From the passage about a friend's tearful phone call, pull out word for word the section from "This panic call" to "what went wrong.".

### Extracted text
===============

“My husband thinks I only pay attention towards the children and that I’ve changed. He thinks I am a great mother but not as good a wife that I was before the children came in the picture”!
This panic call from a sobbing friend caught me completely off guard. While I tried to reason out with her that it could’ve been just a bout of anger or frustration stemming from something else but I couldn’t pacify her. I couldn’t gather the courage to tell her how she had changed in last few years and how she didn’t have anything else other then her child to discuss every time we spoke but since this was quite natural for almost every new mother, I never thought it was beginning to affect her relationship. After a promise to call her back later, I sat down wondering what went wrong.

===============

### Information
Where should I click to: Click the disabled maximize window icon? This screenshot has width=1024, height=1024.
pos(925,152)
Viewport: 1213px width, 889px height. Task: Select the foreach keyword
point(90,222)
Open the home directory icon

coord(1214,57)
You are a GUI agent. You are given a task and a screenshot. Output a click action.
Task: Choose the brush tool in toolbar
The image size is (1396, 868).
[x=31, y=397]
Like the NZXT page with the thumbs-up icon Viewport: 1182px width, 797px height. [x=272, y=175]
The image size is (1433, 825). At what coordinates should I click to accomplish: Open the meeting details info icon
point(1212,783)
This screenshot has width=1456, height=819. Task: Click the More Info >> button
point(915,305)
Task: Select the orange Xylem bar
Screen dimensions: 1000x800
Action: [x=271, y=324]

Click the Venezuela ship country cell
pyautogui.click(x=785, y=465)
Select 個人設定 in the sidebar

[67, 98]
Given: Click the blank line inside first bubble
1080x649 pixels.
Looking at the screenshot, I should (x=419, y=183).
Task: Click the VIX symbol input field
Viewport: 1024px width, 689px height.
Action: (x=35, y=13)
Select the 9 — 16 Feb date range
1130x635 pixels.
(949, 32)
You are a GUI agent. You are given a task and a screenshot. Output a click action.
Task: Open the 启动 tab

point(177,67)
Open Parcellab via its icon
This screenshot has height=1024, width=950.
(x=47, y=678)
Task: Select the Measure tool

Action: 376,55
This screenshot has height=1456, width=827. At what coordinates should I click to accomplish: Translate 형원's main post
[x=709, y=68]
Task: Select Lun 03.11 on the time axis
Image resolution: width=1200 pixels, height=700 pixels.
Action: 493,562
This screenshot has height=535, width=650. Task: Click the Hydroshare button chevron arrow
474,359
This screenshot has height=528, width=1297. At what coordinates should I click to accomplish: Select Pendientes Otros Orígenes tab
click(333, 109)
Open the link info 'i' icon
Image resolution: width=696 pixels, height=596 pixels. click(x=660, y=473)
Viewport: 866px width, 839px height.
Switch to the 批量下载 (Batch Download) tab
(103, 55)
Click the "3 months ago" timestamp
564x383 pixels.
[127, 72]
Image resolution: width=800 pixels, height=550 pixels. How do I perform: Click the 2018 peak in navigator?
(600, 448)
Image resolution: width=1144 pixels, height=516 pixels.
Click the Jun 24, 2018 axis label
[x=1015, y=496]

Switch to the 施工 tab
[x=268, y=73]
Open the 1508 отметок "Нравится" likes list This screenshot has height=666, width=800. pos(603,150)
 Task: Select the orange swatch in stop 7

===============

### Exercise answer
This panic call from a sobbing friend caught me completely off guard. While I tried to reason out with her that it could’ve been just a bout of anger or frustration stemming from something else but I couldn’t pacify her. I couldn’t gather the courage to tell her how she had changed in last few years and how she didn’t have anything else other then her child to discuss every time we spoke but since this was quite natural for almost every new mother, I never thought it was beginning to affect her relationship. After a promise to call her back later, I sat down wondering what went wrong.